Thursday, December 22, 2016

Thursday, December 22, 2016 7:17 am by Cristina in , , , ,    1 comment
The Museum Association's Museum Journal reports the closing of the Red House Museum:
Red House Museum in Gomersal is closing its doors today after Kirklees Council halved its funding for museums and galleries.
The popular local museum attracted hundreds of visitors to its final event, Red House Christmas, earlier this month.
The museum is housed in a 17th-century clothmaker's house decorated in the style of the 1820s. It features displays on local history and the Brontë sisters, who were frequent visitors to the house.
The loss of Red House Museum follows the closure of the nearby Dewsbury Museum in November.
Most of the collections from both museums are being placed in secure storage while the council considers how they should be displayed in future. A number of items on loan have been returned to their original owners.
The council is inviting expressions of interest from community groups interested in running the vacated museum buildings via community asset transfer. The asset transfer would include a covenant for community use, with the option of using up to 30% of the building for commercial purposes.
If no groups come forward by the 6 March deadline, the buildings will be sold on the open market. [.,,]
The council has advertised for tenants to stay in the vacated buildings for security while their future is being decided. A decision on any asset transfer bids is due in April next year.
Alistair Brown, the Museums Association’s policy officer, said: “These museums were hugely popular and their closure will be a real blow for the people of Dewsbury, Gomersal and the surrounding areas.
"Unfortunately, Kirklees Council’s decision to close these museums is not an isolated incident. Councils across the country are being forced to make drastic reductions to their spending on cultural services as a result of deep government cuts to local authority budgets.
"We fear that more museums will close next year unless the government reconsiders its approach.” (Geraldine Kendall Adams)
To Walk Invisible is Radio Times' top pick in their selection of Christmas TV programmes.
To Walk Invisible, 9pm, BBC1
If you’ve reached that stage in your Christmas holidays when you’re growing weary of sharing bonhomie with your nearest and dearest, just think, it could be worse, you could be a Brontë sister. Sally Wainwright’s harrowing dramatization of life in Haworth for three women who write like angels but who, it seems, are destined to see out their days serving their menfolk or being governesses is the perfect Christmas corrective.

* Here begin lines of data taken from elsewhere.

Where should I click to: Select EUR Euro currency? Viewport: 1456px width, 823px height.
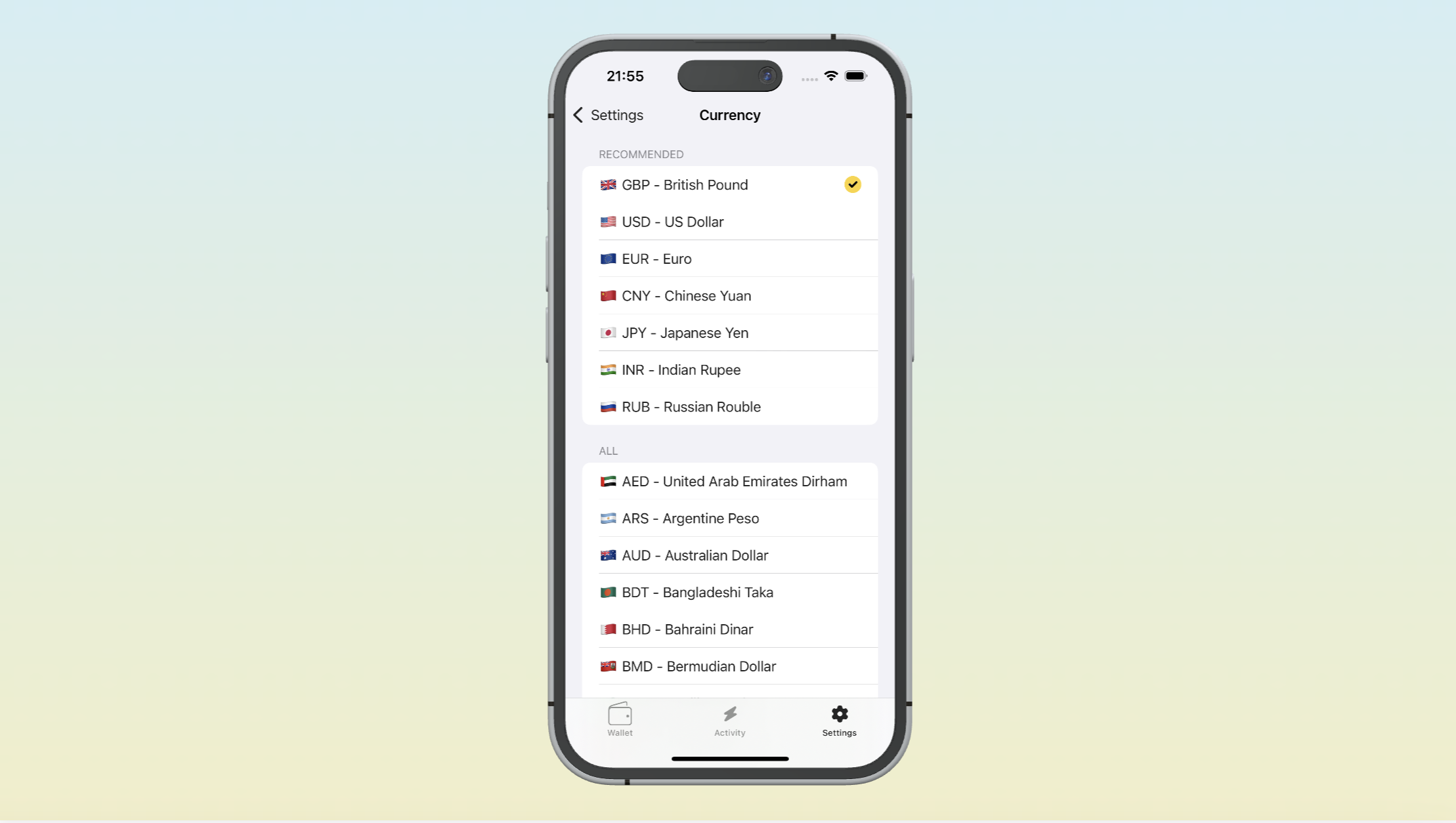pos(729,259)
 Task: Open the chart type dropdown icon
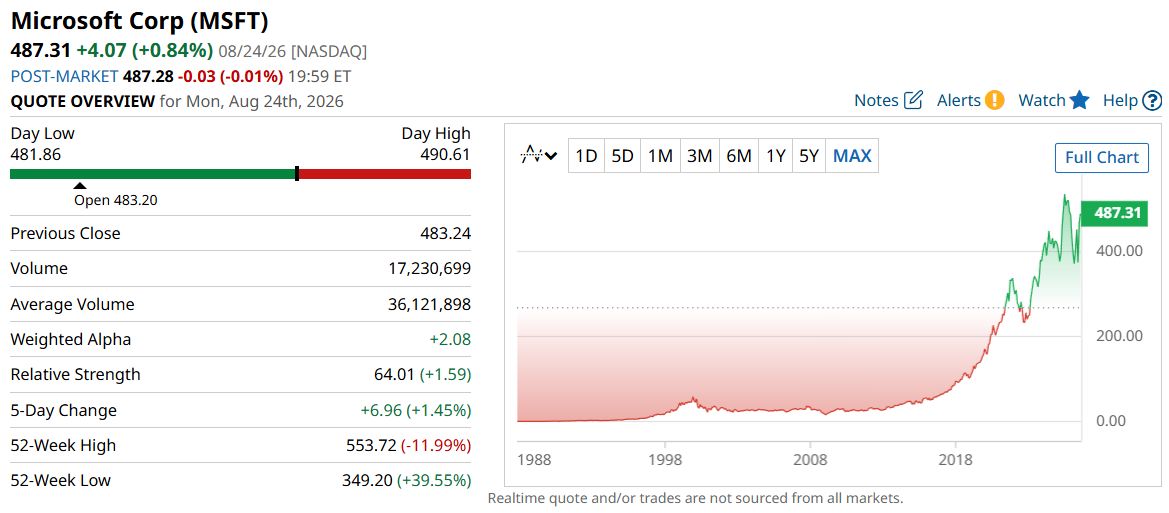[x=538, y=156]
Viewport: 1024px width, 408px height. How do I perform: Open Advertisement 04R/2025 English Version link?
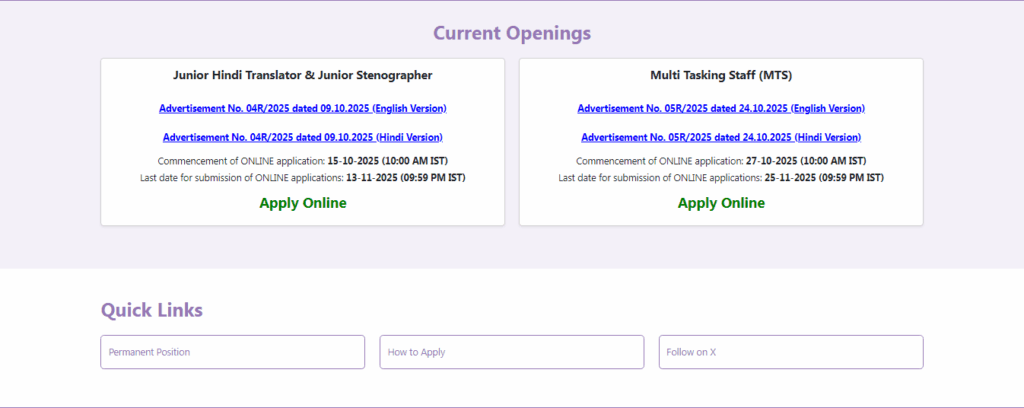302,108
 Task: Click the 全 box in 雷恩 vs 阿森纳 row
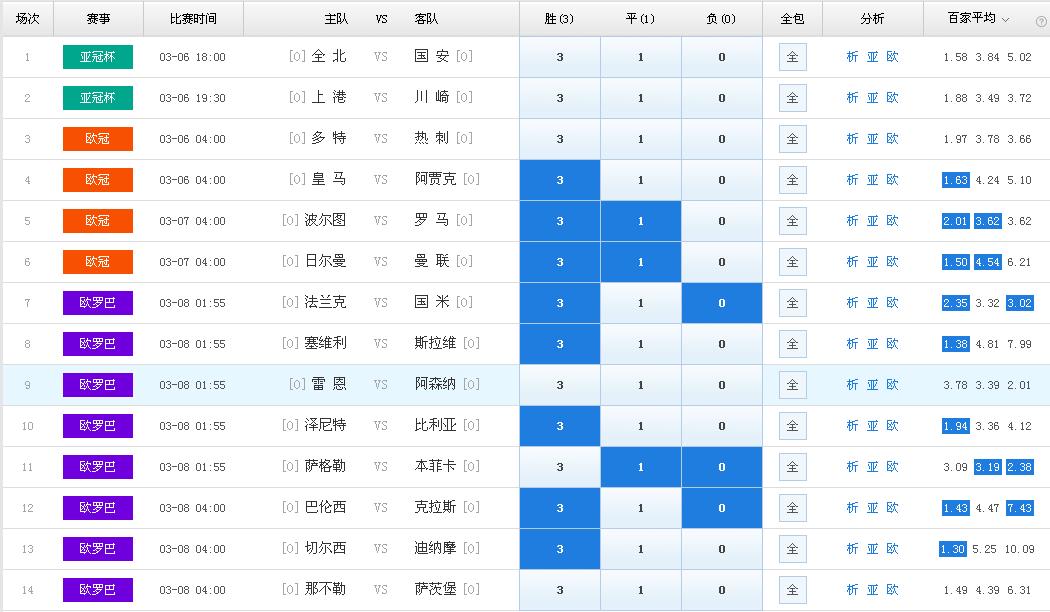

Finn Atkins, Chloe Pirrie and Charlie Murphy are formidable as Charlotte, Emily and Anne, striding the village streets like bonneted Reservoir Dogs as they seek to fulfil their destiny as the greatest of all writers.
The Spenborough Guardian shares the trailer as well as a slideshow of images. CultBox features the production as well.

The Himalayan Times on the joy of reading:
I cannot pinpoint exactly when I became interested in reading but it was in my school years when I huddled over the fiction section in the school library.
I started off with Agatha Christie and then moved on to classics like Jane Austen and Louisa May Alcott. In the class-room we read the abridged form of Jane Eyre and Wuthering Heights. I re-read them and then some more. My propensity for reading grew as years went by. (Dixya Poudel)
This columnist from the Sunday Post prefers Jane Eyre over Bridget Jones:
The Radio 4 programme Woman’s Hour published it’s Power List last week of those who ‘influenced the lives of women.’
But like all those lists, it leaves you thinking – really?
On the list were Prime Minister Margaret Thatcher, singer Beyonce and the fictional character Bridget Jones.
Well maybe it’s just me, but I can’t honestly say that any of them made a huge impact on my life.
Give me Charlotte Brontë living in a quiet parsonage in Haworth who wrote my favourite novel ‘Jane Eyre’ any day over Bridget’s admittedly amusing antics. (Margaret Clayton)
The Fashion Spot has selected 25 bridesmaid dresses for winter weddings and apparently
If Jane Eyre made its way to your wedding mood board, this is your bridesmaids' dress. Demure yet daring (hello, teal sequins), it and others of its semi-sheer, dove gray, tea-length kind will complement any Victorian-inspired gown. (Cordelia Tai)
I can't for the life of me see anything remotely similar to Jane Eyre though.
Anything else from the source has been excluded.